(Data shown Opens)

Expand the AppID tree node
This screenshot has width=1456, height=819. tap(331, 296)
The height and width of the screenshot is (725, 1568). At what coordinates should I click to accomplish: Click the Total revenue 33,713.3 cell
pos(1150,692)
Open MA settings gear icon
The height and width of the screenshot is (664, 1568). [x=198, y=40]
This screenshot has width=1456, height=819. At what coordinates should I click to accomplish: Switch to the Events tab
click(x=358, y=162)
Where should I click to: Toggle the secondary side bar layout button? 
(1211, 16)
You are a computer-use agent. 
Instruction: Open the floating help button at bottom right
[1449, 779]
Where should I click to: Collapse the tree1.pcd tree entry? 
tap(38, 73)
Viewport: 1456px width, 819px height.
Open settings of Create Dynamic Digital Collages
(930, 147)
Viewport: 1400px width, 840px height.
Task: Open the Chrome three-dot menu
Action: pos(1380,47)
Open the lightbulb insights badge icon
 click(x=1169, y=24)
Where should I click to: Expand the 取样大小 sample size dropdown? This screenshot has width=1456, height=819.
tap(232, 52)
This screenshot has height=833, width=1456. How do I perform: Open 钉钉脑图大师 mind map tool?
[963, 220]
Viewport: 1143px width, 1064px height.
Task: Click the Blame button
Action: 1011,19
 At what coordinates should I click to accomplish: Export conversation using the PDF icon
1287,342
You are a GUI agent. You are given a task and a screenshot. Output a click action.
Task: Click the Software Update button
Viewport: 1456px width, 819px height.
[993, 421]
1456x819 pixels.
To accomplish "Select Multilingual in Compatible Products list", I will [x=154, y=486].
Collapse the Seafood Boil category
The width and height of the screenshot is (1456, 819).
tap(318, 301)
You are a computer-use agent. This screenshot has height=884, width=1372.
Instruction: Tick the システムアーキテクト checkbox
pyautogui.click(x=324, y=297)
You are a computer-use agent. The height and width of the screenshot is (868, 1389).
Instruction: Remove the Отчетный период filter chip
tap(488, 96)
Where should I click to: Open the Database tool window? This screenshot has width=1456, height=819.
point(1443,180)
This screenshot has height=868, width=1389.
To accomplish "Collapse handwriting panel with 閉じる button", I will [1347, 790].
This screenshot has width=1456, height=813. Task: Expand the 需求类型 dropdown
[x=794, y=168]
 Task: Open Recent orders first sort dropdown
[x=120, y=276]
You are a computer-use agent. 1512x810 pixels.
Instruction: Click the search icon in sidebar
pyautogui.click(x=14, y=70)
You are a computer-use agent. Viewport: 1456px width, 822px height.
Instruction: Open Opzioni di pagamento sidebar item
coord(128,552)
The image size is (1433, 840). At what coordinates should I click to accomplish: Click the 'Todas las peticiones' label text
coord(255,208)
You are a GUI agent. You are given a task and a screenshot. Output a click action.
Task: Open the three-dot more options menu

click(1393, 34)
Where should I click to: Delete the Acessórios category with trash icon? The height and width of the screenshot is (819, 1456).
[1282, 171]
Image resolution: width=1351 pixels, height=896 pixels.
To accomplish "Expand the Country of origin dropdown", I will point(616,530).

(Data shown Closes)

◆ Your assignment: Say how many lines of the material contain the word "agent", with no other text.

◆ Written solution: 7